Justice Beech-Jones said the judges and magistrates in question could not respond, and the comments undermine the capacity of the judiciary to apply the law impartially.
But today, Mr Dutton stepped up the rhetoric against the judiciary, blaming “soft sentences” on the appointment of civil libertarians as magistrates, and labelling one Supreme Court judge a “left-wing ideologue”.
“The solution, in part, is to make sure that the appointments that you’re making to the Magistrates’ Court are people who will impose sentences and will provide some deterrence to people repeatedly coming before the courts,” Mr Dutton told Melbourne radio station 3AW.
“So if you’re appointing civil libertarians to the Magistrates’ Court over a long period of time then you will get soft sentences.”
He singled out Supreme Court judge Lex Lasry for a tweet in which he poked fun at Mr Dutton’s comments that some people feel unsafe about going out for dinner in Melbourne.
Justice Lasry was appointed to the position by the Brumby Labor government in 2007.
“Mr Lasry, who is a left-wing ideologue appointed to the court, is dismissive the other day of some of the comments I made,” Mr Dutton said.
“If you’ve got that sort of attitude towards the public, these people who think they’re above the public, it’s a complete nonsense.
“I think there needs to be a reset of attitudes, separation of powers which is a very important principle within our society.”
How many judges has Martin Pakula appointed?
- There are 57 Supreme Court Judges, Associate Judges in Victoria — Martin Pakula has appointed 10
- There are 126 Magistrates in Victoria — Martin Pakula has appointed 17
- There are 68 Country Court judges in the state — Martin Pakula appointed 15
Victoria’s Attorney-General, Martin Pakula, said Mr Dutton had made claims about his appointments to the judiciary without offering any facts to back up his claims.

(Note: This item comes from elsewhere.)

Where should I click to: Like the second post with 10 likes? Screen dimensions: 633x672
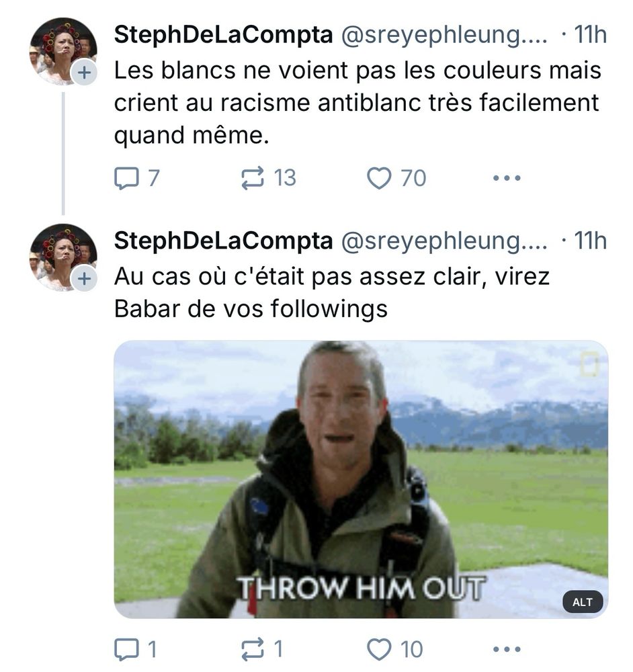click(x=379, y=649)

“He has made these claims without offering a single shred of evidence to defend them,” Mr Pakula said.
“They are completely unwarranted and untrue. No government in recent memory has done more to appoint former prosecutors to our bench than this Government.”
Mr Pakula defended the role of the independent judiciary to apply the laws put in place by Parliament.

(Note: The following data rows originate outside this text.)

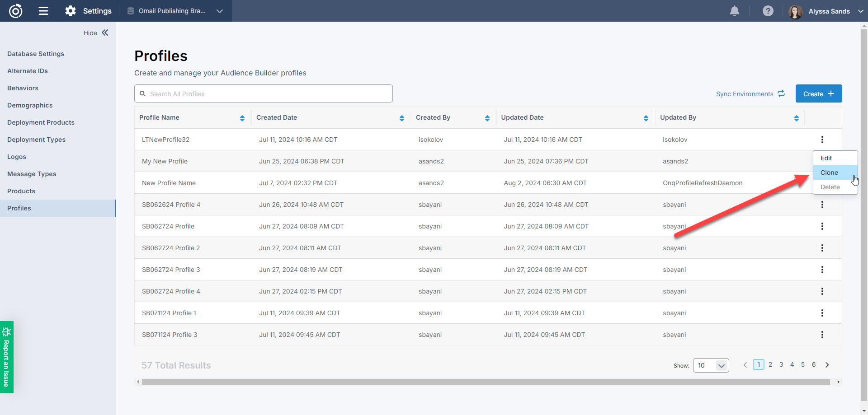The width and height of the screenshot is (868, 415).
Task: Click the Settings gear icon
Action: [x=71, y=11]
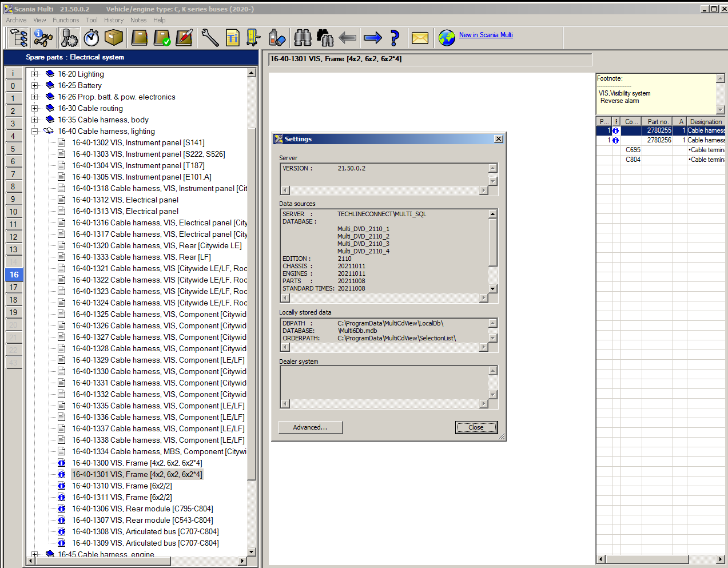Click the parts list horizontal scrollbar right arrow
The height and width of the screenshot is (568, 728).
[x=720, y=559]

“Mr Dutton and some of his colleagues seem more intent on spending all of their time just running a commentary on a government that happens to be of a different political persuasion to theirs and I think that is frankly quite a new development,” he said.
‘African action plan’ in works since July
“What we want is a more focused effort in relation to the African communities and particularly the Sudanese and Somali communities,” Victoria Police Deputy Commissioner Andrew Crisp said.

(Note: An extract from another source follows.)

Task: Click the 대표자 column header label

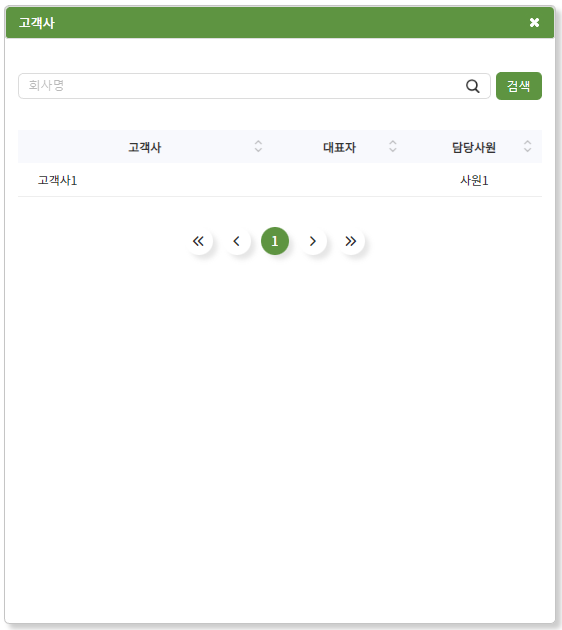Action: coord(339,147)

“This is not a crisis. There is not a crisis in this state in relation to crime. The behaviour we’re seeing of a relatively small number of people of African background.”
Abeselom Nega, the chief executive of youth co-operative iEmpower and a member of Victoria’s Equal Opportunity and Human Rights Commission, said the taskforce was not a silver bullet.
He said the community had been working with the State Government on an action plan since July.
“I call on the Victorian Government to respond to the African action plan as soon as possible,” Mr Nega said.
“That action plan was developed by the community well before these incidents have taken place.
“This is a document that was developed by the community, that is owned by the community. It raises quite a lot of the issues from education to employment to the justice system and law-and-order issues.”
The plan recognises that there are “significant social disadvantages” in the community, he said.
The men, described by police as of “African appearance”, threatened a Narre Warren service station attendant with a machete and large rock just before 4:00am.
“I was disappointed to hear about violence that has occurred overnight,” said Mr Nega.
“But I’m very hopeful the leadership of the community, the Government and all of our stakeholders are coming together to address youth offending,” he said.
He said it was “gut-wrenching” and disappointing that the recent violence had taken place while the community was working on its action plan.